[Короткое задание 1] Определите, соответствуют ли отрывку ниже утверждения: (a) за происходящим на площади наблюдало около сотни итальянцев; (b) круг образовывался, когда набиралось не меньше двадцати человек; (c) участники круга пили дорогое шампанское. Для каждого утверждения ответьте «да» или «нет» и дословно приведите решающие слова из отрывка.
[Короткое задание 2] Перепечатайте без изменений часть отрывка ниже, между словами «Круг распадался, и» и «выкрикивали друг другу.» включительно.

[Показанный текст]

►

И в этом я был не одинок.
Группа итальянцев собралась неподалеку. Я подошел к ним поближе. Их было около сотни; боясь подойти ближе, они смотрели издали, смотрели и показывали пальцем. На их лицах застыло одно и то же выражение изумления. Они никогда не видели, чтобы люди так себя вели. Было просто немыслимо, чтобы итальянец, оказавшись на площади в центре иностранного города, станет пить, петь, орать, кричать, ходить голый по пояс и мочиться в фонтаны. Можете ли вы представить себе автобус жителей Милана, выгрузившихся на Трафальгарской площади и демонстрирующих прохожим свои татуировки? «Почему вы, англичане, так себя ведете?», спросил меня один из этих итальянцев, решив, что я тоже англичанин. «Потому, что вы – островная раса? Или потому, что вы не чувствуете себя европейцами?» Выглядел при этом он смущенным; он выглядел так, словно хотел мне помочь. «Это потому, что ваша империя распалась?»
Я не знал, что ответить. Почему эти люди так себя ведут? И для кого они так себя ведут? Напрашивался ответ, что для смотрящих на них итальянцев – военные пляски северных варваров и все такое – но мне казалось, что ведут они себя так в основном для самих себя. Где-то через час я подметил, что все время происходит одно и то же.
Выглядело это так: как только на площадь подходил новый суппортер, он принимался, обычно с приятелем, слоняться туда-сюда, время от времени что-нибудь выкрикивая или присоединяясь к чьему-нибудь пению. Потом они встречали какого-нибудь знакомого, и начиналось «братание». Братание сопровождалось дикими, чудовищно громкими звуками. Потом они встречали еще одного знакомого (новая порция шума), потом – еще одного (еще одна порция), и так до тех пор, пока их не набиралось достаточно – пять, шесть, иногда десять – чтобы образовать круг. Тогда, как после тоста, они начинали пить дешевое пиво или дешевое красное вино из огромной бутылки. Это происходило на предельной скорости, выпивка проливалась на лица, текла по шее и груди, смешивалась с потом и блестела на солнце. Потом начиналось пение. Время от времени, особенно во время особенно важных слов, члены круга принимались потрясать в воздухе сжатыми в кулаки руками, что, судя по всему, давало им возможность издавать более громкие звуки. После чего в дело вновь шла бутылка.
Круг распадался, и цикл повторялся снова. Повторялся опять. И опять. По всей площади маленькие группки толстых, здоровых мужчин что-то пели и выкрикивали друг другу.

◄

[Набор данных]
►

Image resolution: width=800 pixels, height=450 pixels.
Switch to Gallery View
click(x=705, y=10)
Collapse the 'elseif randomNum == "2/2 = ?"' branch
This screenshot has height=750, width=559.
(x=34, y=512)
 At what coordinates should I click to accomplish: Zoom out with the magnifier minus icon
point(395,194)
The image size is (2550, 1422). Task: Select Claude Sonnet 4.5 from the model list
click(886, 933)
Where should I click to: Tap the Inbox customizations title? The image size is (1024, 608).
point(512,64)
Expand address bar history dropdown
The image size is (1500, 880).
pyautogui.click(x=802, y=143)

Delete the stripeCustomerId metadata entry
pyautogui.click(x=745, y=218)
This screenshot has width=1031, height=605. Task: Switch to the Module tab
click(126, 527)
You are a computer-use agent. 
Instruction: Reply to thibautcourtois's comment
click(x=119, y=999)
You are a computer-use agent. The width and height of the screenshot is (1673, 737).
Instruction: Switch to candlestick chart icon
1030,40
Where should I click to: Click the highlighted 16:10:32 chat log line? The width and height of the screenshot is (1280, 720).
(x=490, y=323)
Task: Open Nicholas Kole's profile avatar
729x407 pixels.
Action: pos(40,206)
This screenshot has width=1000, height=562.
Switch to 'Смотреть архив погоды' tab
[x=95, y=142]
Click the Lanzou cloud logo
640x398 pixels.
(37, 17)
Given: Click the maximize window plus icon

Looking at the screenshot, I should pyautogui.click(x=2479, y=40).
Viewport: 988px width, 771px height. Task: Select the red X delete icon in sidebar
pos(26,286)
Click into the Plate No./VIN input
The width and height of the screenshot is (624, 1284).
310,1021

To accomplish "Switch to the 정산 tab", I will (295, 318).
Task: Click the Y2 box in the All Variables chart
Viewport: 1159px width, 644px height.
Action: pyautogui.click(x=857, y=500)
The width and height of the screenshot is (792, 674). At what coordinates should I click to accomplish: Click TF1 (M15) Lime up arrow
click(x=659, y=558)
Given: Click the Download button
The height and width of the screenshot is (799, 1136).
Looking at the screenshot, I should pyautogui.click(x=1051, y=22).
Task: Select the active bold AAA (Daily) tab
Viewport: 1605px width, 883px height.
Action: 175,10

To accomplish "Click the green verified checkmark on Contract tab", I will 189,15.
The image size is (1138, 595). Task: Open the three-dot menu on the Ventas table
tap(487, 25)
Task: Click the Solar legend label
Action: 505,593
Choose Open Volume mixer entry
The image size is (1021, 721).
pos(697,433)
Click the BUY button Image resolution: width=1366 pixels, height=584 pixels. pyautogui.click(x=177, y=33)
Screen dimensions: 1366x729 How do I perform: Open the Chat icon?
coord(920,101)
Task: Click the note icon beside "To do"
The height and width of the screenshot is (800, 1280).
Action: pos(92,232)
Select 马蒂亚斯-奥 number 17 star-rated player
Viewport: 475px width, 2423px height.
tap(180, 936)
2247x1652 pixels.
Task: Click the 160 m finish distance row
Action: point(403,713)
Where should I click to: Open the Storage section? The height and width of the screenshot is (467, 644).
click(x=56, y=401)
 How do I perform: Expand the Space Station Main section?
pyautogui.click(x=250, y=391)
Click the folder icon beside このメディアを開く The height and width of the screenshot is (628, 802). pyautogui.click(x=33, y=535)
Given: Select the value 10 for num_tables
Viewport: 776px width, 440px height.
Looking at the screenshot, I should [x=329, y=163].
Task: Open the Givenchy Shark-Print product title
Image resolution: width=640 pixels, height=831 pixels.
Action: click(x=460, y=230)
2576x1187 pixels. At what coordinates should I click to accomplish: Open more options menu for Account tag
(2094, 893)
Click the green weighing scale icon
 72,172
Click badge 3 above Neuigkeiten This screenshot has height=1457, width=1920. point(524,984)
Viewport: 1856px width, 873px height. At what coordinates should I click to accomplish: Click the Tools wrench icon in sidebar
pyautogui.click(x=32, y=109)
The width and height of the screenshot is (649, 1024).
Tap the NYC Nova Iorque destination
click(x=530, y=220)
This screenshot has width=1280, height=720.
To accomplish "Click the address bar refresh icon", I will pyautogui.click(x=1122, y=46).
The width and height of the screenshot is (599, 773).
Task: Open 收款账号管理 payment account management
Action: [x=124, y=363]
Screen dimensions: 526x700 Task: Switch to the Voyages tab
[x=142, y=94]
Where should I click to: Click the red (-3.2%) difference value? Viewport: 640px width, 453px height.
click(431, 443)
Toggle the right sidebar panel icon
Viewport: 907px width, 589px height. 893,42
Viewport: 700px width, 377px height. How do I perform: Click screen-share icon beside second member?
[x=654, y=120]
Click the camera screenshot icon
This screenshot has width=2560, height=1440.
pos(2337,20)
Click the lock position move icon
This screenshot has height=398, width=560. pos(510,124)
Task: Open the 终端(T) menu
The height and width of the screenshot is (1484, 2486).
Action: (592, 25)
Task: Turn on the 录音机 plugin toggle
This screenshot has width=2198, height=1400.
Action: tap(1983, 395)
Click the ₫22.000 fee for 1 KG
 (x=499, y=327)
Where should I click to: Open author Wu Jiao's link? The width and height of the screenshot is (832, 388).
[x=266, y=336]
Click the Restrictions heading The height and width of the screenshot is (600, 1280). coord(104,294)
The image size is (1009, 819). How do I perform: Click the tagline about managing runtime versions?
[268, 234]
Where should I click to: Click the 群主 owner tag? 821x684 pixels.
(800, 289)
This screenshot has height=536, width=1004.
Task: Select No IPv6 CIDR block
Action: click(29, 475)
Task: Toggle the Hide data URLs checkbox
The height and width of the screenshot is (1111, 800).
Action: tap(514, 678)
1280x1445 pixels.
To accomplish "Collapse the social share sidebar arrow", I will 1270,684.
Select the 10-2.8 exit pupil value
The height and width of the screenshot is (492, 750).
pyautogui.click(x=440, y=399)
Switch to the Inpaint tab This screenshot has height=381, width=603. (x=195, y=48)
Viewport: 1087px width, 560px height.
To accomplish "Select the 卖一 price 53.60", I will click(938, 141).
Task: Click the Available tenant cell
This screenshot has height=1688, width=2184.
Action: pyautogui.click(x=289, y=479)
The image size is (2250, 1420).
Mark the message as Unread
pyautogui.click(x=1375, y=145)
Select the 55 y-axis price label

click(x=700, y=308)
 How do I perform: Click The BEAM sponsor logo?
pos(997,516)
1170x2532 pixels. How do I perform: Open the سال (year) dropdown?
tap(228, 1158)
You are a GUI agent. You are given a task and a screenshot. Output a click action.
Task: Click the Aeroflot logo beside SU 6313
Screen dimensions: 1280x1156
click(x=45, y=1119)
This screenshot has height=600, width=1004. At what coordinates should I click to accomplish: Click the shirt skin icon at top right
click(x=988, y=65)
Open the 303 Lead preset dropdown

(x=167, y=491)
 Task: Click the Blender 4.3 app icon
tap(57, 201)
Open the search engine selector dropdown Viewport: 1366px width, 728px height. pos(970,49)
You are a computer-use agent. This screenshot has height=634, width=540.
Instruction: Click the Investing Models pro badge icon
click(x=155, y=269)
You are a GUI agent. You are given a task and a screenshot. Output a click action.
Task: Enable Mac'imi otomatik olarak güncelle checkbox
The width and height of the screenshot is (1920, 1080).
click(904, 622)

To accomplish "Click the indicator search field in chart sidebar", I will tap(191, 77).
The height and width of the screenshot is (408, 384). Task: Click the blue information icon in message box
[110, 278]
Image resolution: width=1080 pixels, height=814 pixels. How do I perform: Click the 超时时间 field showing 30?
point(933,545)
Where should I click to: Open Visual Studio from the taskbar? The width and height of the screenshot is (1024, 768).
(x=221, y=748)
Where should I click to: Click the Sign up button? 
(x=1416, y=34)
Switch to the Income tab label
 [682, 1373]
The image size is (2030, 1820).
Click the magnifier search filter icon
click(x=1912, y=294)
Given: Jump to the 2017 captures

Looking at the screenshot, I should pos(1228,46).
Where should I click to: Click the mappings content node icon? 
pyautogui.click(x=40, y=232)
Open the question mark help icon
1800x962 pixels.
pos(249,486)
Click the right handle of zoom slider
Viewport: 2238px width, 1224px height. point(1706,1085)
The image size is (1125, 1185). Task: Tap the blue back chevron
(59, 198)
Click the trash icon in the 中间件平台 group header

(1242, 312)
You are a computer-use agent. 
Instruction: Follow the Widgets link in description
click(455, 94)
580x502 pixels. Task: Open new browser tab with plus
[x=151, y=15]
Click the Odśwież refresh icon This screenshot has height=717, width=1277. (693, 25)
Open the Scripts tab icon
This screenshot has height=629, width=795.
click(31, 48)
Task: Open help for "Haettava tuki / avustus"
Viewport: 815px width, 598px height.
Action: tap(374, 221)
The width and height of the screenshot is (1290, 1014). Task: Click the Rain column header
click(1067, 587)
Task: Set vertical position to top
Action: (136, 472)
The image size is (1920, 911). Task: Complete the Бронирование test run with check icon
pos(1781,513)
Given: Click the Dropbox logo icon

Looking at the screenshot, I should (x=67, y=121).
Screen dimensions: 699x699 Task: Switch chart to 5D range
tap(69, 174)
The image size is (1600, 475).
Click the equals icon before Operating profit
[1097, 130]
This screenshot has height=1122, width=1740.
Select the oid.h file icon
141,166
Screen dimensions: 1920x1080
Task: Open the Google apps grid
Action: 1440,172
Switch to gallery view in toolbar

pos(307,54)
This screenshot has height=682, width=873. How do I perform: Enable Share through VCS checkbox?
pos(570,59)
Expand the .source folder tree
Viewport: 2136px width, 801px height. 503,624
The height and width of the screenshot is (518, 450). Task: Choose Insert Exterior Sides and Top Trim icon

◄

[Итоговый ответ 1]
(a) Да: «Их было около сотни».
(b) Нет: «пять, шесть, иногда десять – чтобы образовать круг».
(c) Нет: «они начинали пить дешевое пиво или дешевое красное вино из огромной бутылки».

[Итоговый ответ 2]
Круг распадался, и цикл повторялся снова. Повторялся опять. И опять. По всей площади маленькие группки толстых, здоровых мужчин что-то пели и выкрикивали друг другу.